You are viewing a plain text version of this content. The canonical link for it is here.
Posted to user@spark.apache.org by Naveen Madhire <vm...@umail.iu.edu> on 2015/07/07 19:29:02 UTC

DataFrame question

Hi All,

I am working with dataframes and have been struggling with this thing, any
pointers would be helpful.

I've a Json file with the schema like this,

links: array (nullable = true)
 |    |-- element: struct (containsNull = true)
 |    |    |-- desc: string (nullable = true)
 |    |    |-- id: string (nullable = true)


I want to fetch id and desc as an RDD like this RDD[(String,String)]

i am using dataframes    *df.select("links.desc","links.id
<http://links.id/>").rdd*

the above dataframe is returning an RDD like this
RDD[(List(String),List(String)]


So, links:[{"one","1"},{"two","2"},{"three","3"}] json should return and
RDD[(one,1),(two,2),(three,3)]

can anyone tell me how the dataframe select should be modified?

Re: DataFrame question

Posted by Michael Armbrust <mi...@databricks.com>.
You probably want to explode the array to produce one row per element:

df.select(explode(df("links")).alias("link"))

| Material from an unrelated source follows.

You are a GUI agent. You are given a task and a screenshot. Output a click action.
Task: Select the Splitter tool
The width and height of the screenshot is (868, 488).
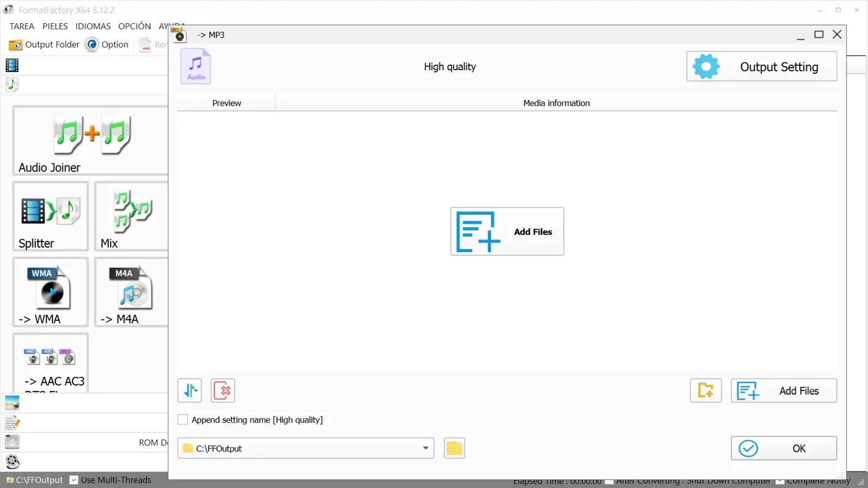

On Tue, Jul 7, 2015 at 10:29 AM, Naveen Madhire <vm...@umail.iu.edu>
wrote:

> Hi All,
>
> I am working with dataframes and have been struggling with this thing, any
> pointers would be helpful.
>
> I've a Json file with the schema like this,
>
> links: array (nullable = true)
>  |    |-- element: struct (containsNull = true)
>  |    |    |-- desc: string (nullable = true)
>  |    |    |-- id: string (nullable = true)
>
>
> I want to fetch id and desc as an RDD like this RDD[(String,String)]
>
> i am using dataframes    *df.select("links.desc","links.id
> <http://links.id/>").rdd*
>
> the above dataframe is returning an RDD like this
> RDD[(List(String),List(String)]
>
>
> So, links:[{"one","1"},{"two","2"},{"three","3"}] json should return and
> RDD[(one,1),(two,2),(three,3)]
>
> can anyone tell me how the dataframe select should be modified?
>